Les ombres du passé continuent de hanter Vincent Bolloré et son empire. Alors que son groupe a officiellement tourné la page de ses activités en Afrique avec la vente de Bolloré Africa Logistics en 2022, une nouvelle bataille judiciaire vient d’être engagée. Un collectif de onze organisations de lutte pour la transparence a déposé une plainte auprès du Parquet national financier (PNF), dénonçant un vaste système de corruption ayant permis l’essor de l’entreprise sur le continent.
Une plainte aux implications explosives
Derrière cette initiative, l’association Restitution pour l’Afrique (RAF), appuyée par plusieurs ONG implantées au Togo, en Guinée, au Cameroun et en France. Leur objectif est clair : obtenir la reconnaissance de pratiques frauduleuses et réclamer la restitution aux États africains des milliards d’euros générés par la cession de la filiale logistique.

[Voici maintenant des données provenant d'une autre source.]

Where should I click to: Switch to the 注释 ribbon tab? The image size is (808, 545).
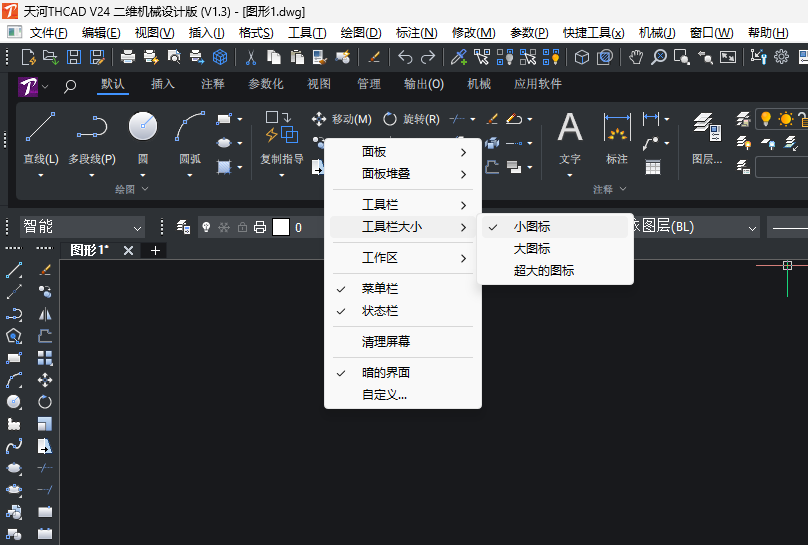(213, 85)
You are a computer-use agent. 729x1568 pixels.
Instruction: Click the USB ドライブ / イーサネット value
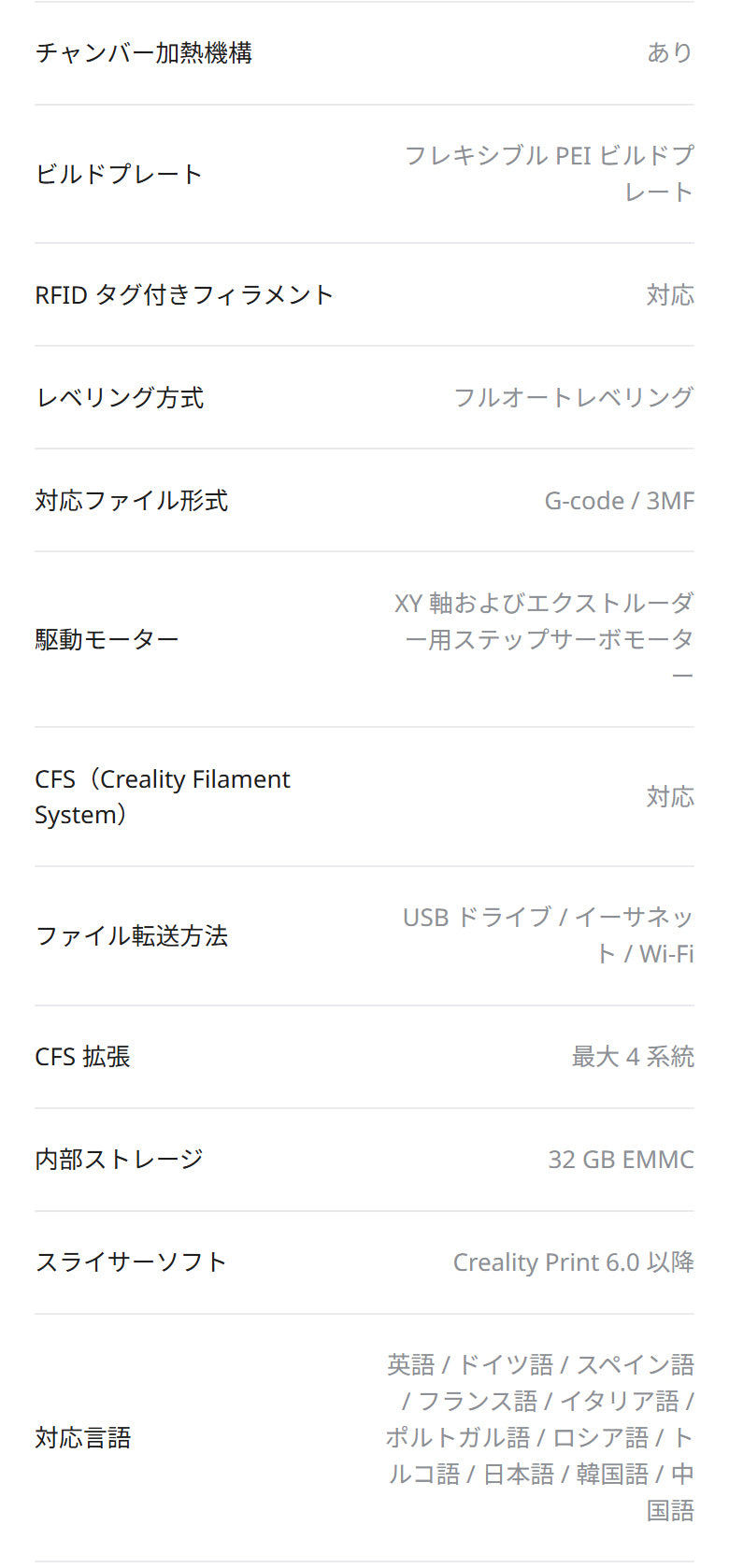tap(549, 935)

Selon les plaignants, certaines infrastructures contrôlées par Bolloré auraient été obtenues grâce à des procédés illégaux, déjà mis en lumière par la justice.

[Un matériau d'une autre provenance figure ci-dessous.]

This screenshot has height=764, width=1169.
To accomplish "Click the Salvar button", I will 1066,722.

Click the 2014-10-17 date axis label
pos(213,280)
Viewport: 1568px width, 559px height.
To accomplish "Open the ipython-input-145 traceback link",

Ce dépôt de plainte intervient alors que le PNF a récemment requis le renvoi en procès de Vincent Bolloré pour des faits de corruption liés à l’attribution de concessions portuaires en Afrique. Cette fois-ci, la procédure vise directement la société Bolloré SE, son propriétaire et son PDG actuel, Cyrille Bolloré, fils du magnat breton.
Le poids d’un empire bâti sur la logistique
Pendant des décennies, Bolloré Africa Logistics a régné en maître sur les ports et infrastructures stratégiques du continent. Présent dans une vingtaine de pays, le groupe gérait des terminaux portuaires, des chemins de fer et des plateformes logistiques vitales pour les échanges commerciaux africains. Cette domination a cependant été régulièrement entachée par des soupçons de collusions avec certains dirigeants locaux pour l’obtention de concessions lucratives.
En 2021, Vincent Bolloré et son groupe avaient déjà reconnu devant la justice française des manœuvres frauduleuses en Guinée et au Togo, impliquant le financement occulte de campagnes électorales en échange de contrats préférentiels. L’accord conclu alors avec le PNF avait permis d’éviter un procès, mais l’affaire avait marqué un tournant dans la perception de l’influence du groupe sur le continent.
La restitution des gains en question
Pour les organisations derrière cette nouvelle plainte, il ne s’agit plus seulement d’établir des responsabilités, mais de récupérer une partie des sommes issues de la vente des activités africaines de Bolloré. L’accord de cession signé en 2022 avec le géant suisse MSC s’élevait à 5,7 milliards d’euros, une manne que les plaignants estiment entachée par des pratiques illégales.
La question centrale sera donc celle de la traçabilité des fonds et de leur éventuelle origine frauduleuse. Si la justice donne suite à cette plainte, cela pourrait ouvrir un précédent judiciaire majeur en matière de lutte contre la corruption internationale et de restitution d’avoirs acquis illégalement.
Bolloré garde le silence
Face à ces accusations, le groupe Bolloré et ses représentants n’ont pas souhaité réagir. Son avocat, Olivier Baratelli, a simplement déclaré ne pas « estimer utile » de répondre aux sollicitations. Une stratégie de discrétion qui tranche avec l’ampleur de la plainte déposée et la portée potentielle de l’affaire.
Si la justice française venait à confirmer ces accusations, cela pourrait marquer une véritable onde de choc pour les grandes entreprises européennes historiquement implantées en Afrique. L’ère des concessions obtenues dans l’opacité semble révolue, et cette affaire pourrait bien accélérer une prise de conscience sur la nécessité d’une transparence accrue dans les relations économiques entre l’Europe et l’Afrique.